November 2024 Event List

November 4: St. Louis upward lightning

This was a long chase day going back and forth multiple times across the metro area from Dardenne Praire, to Fenton, to Chesterfield and downtown. I was mainly after lightning this night, but was also watching for rogue QLCS circulations that formed intermittently along the squall line. The closest I got to anything tornadic was when the Foristell tornado occurred while I was set up for lightning along 364 in Dardenne Prairie. I ended the night at the Brentwood parking garage shooting upward lightning in the stratiform region of the squall line. I captured four upward flashes, three at 6,002 fPS on the high speed camera. This is a 4-frame stack from the DSLR:

Video from the 4k and high speed cameras:

November 5: New Baden, IL cold front convection at sunset

An on-foot chase across the road to shoot this convection along the cold front arriving at sunset:

November 18: Mascoutah, IL lightning

I wasn't expecting to even see lightning in the St. Louis metro this night, much less a volley of quality cloud-to-ground bolts. I went outside of town with the 50mm lens to see if I could pick up a few distant bolts from storms down near Perryville, MO. That storm disspated, but a new much closer cell developed about 5 miles to my west over Mascoutah and quickly produced a flurry of nice clear-air bolts:

November 30: St. Louis snow

The first winter weather outing of the season was a 376-mile, 14-hour day for this well-advertised storm in the St. Louis metro on Saturday the 30th.

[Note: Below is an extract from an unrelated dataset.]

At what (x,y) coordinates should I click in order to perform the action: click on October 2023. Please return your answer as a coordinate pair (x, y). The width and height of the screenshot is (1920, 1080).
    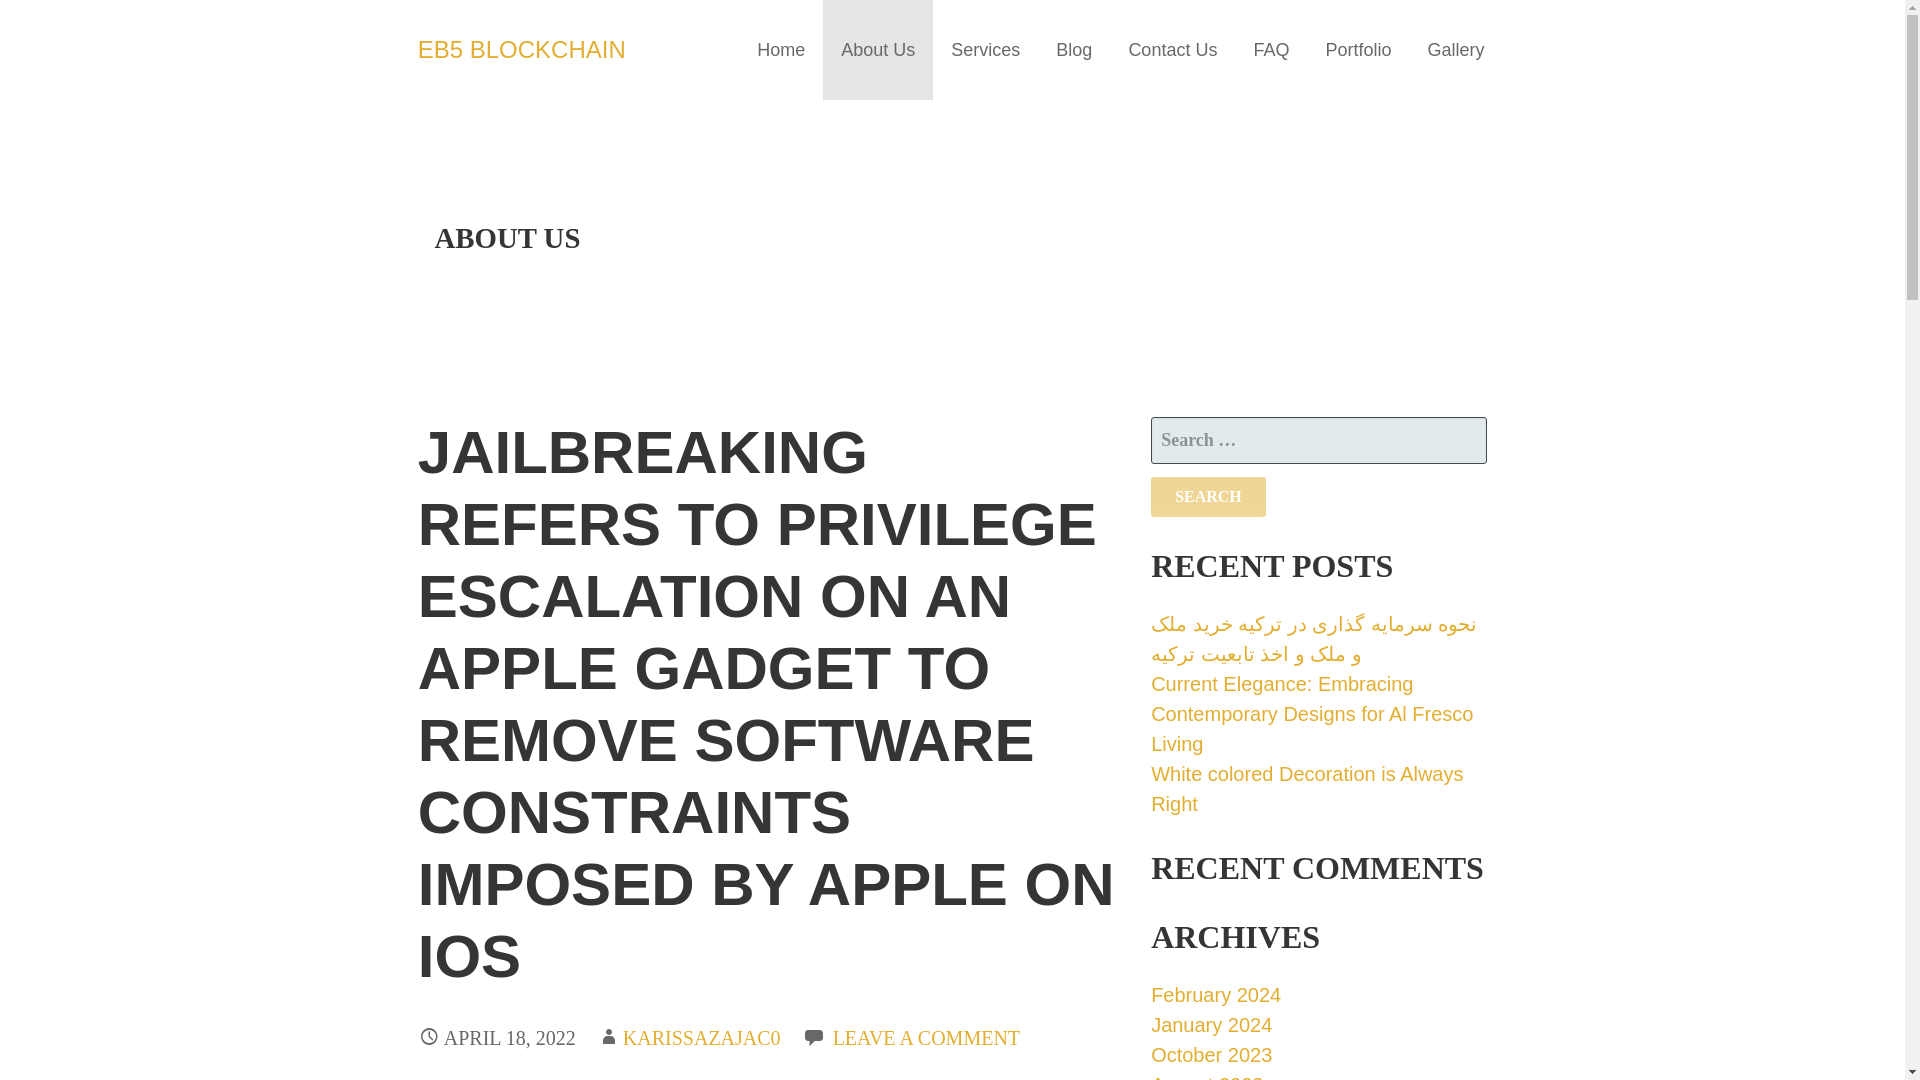
    Looking at the image, I should click on (1210, 1054).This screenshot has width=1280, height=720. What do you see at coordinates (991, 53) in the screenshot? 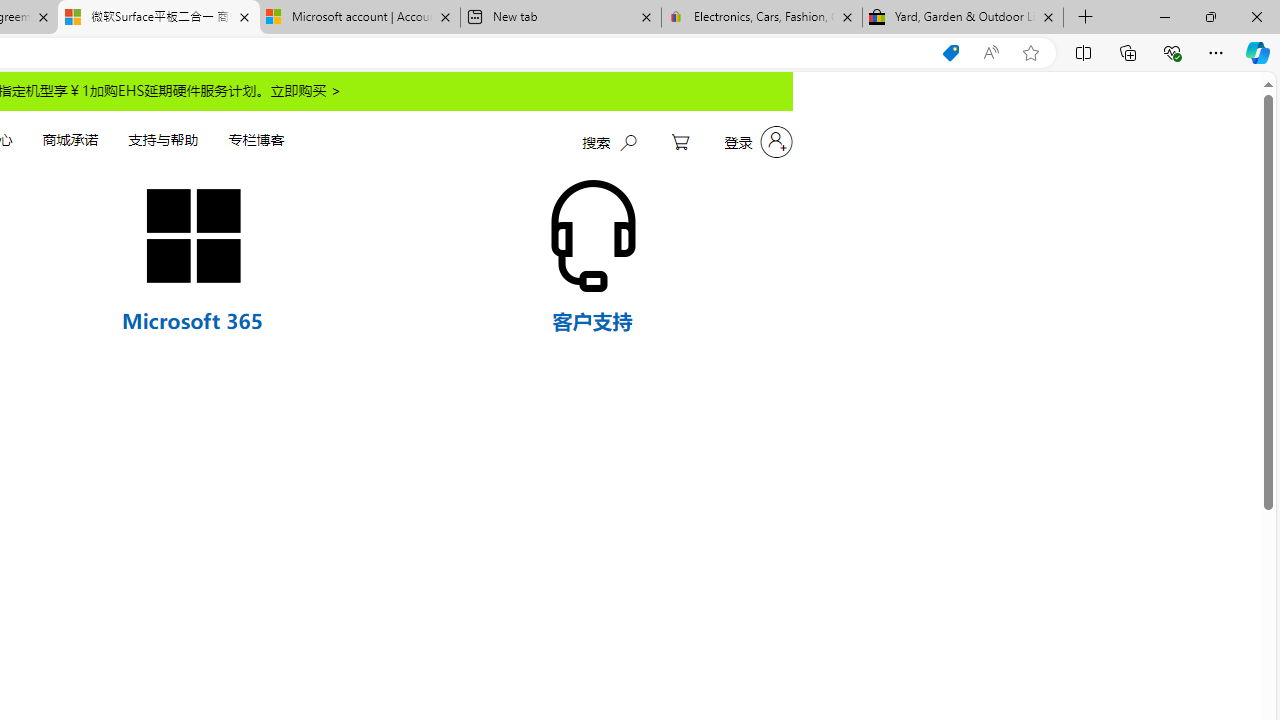
I see `Read aloud this page (Ctrl+Shift+U)` at bounding box center [991, 53].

Most of the metro area was at or above 30°F at dawn Saturday, so I expected the worst road impacts to be north of I-70 where temperatures were at or below 29°F. I started out along Highway 61 in Eolia, Missouri and made my way south and east throughout the day. I stopped to attempt video three times, twice for the expected icy roads in the Troy, MO area, then once more at an icy bridge in Hazelwood. After arriving home at 4pm, another heavy band of snow developed and passed over the metro, coating roads once more. I made another run out to Collinsville and back for that. No footage captured (on average, it takes me 5 winter storm events to capture *one* usable winter driving action clip).


Highway 61 in Troy, MO at 9:00AM Saturday.